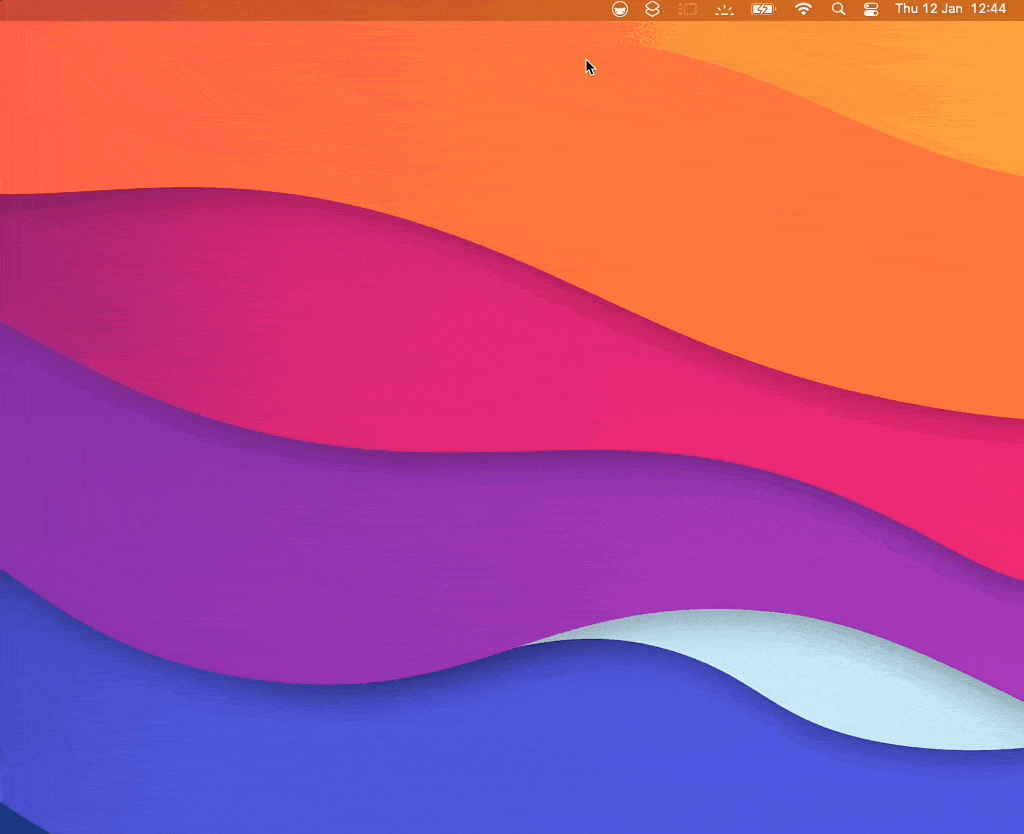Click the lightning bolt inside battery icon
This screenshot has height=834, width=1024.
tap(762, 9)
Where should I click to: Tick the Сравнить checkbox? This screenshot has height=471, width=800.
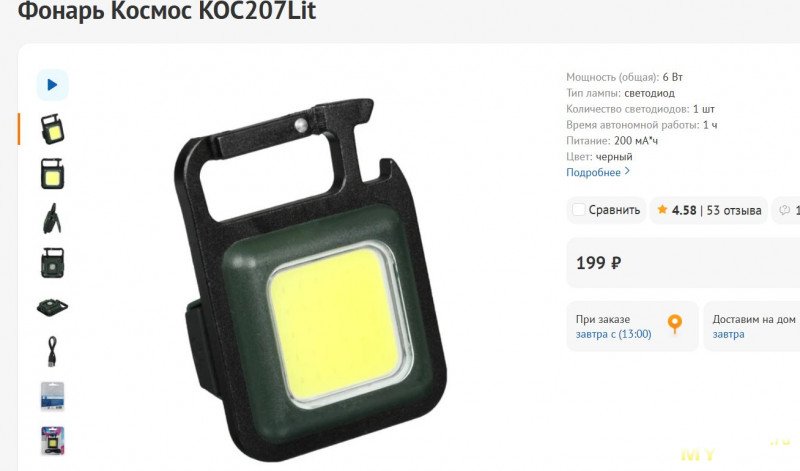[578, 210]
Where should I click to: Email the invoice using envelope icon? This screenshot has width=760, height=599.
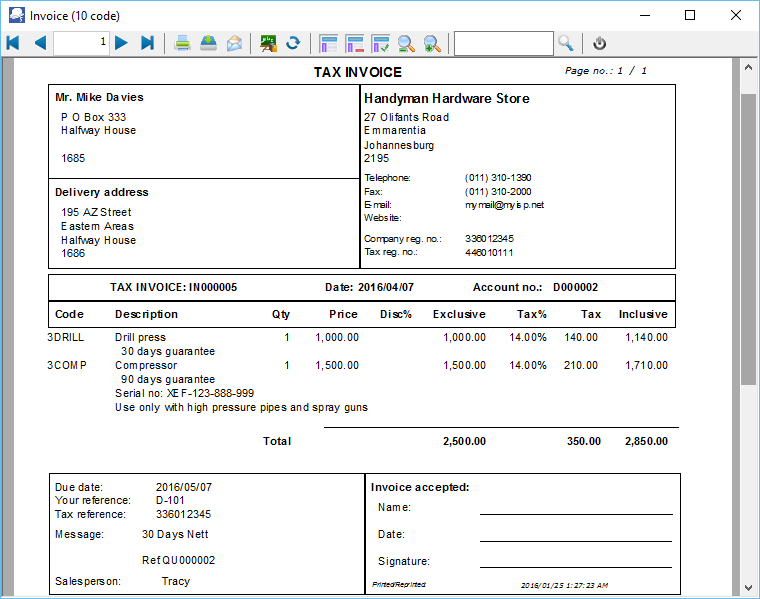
________________
● **Exercise requirements**:
Can you rewrite all the lines above, changing "Where should I click to" to "What should I tap to" and keeping everything else the same? Leave the pictures out.

● **The response**:
Click the lightning bolt inside battery icon
This screenshot has height=834, width=1024.
tap(762, 9)
What should I tap to: Tick the Сравнить checkbox? This screenshot has height=471, width=800.
[578, 210]
What should I tap to: Email the invoice using envelope icon? This screenshot has width=760, height=599.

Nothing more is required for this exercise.